I was pleasantly surprised to see that I could have two apps simultaneously using the microphone (Zoom and Otter.ai).  As I was in listening mode, the real time text was not that distracting.  In fact, the ability to quickly highlight along with making comments (notes) meant that I could focus on what was important to me from the conversation.

In Otter.ai, I couldn’t seem to label the speaker in real time.  I had to wait until the transcript was fully processed to go back and add the speaker names.

Later in the day I tried a similar real time captioning capability with Microsoft Teams and found the  real time caption feature quite irritating while trying to carry on a conversation with a colleague, because the captioning was in the same window as the video.

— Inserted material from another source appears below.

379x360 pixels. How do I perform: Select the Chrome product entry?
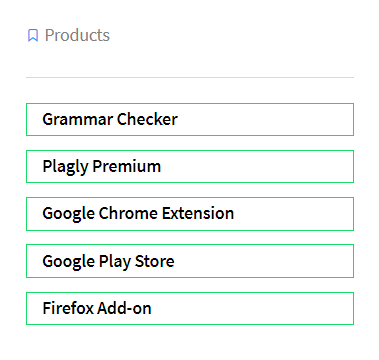(x=190, y=214)
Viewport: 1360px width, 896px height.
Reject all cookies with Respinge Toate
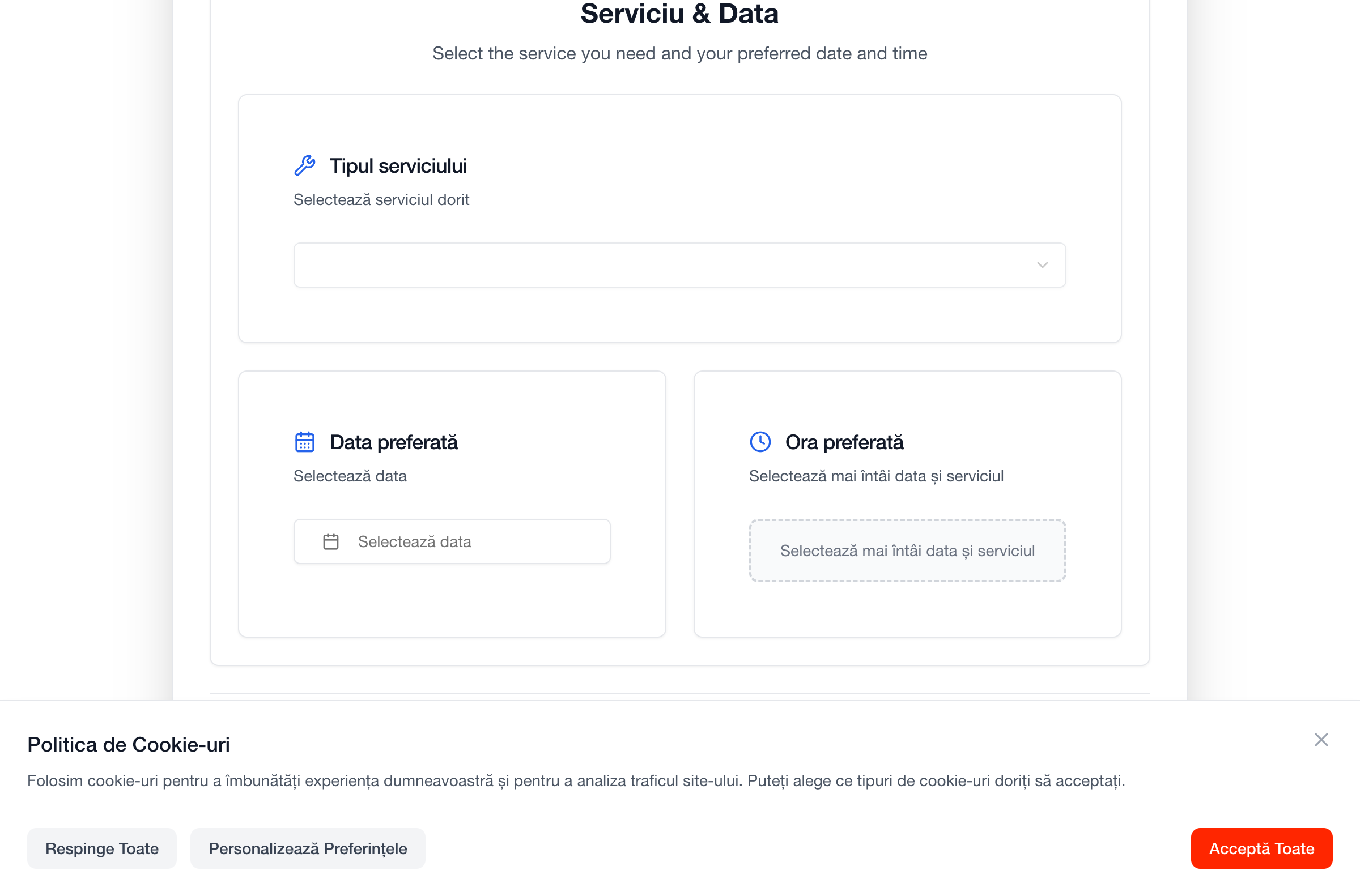click(x=102, y=848)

Slowly but surely the video technology and content analytics (speech to text) are allowing the quick creation and annotation of video.  Working with video now is as easy as it used to be taking notes by hand in a Moleskine notebook.  However, now I have the full context of the conversation AND the ability to search the conversation in real time and in the future.

I really like what Otter.ai, Grain.co, and Descript are doing to use the speech to text transcript as way to find and highlight text and video to share with other colleagues.  I particularly like that I can share what they had to say in their voice and with their enthusiasm rather than just dry text.

Thank you to the development team at Otter.ai for the real time meeting notes.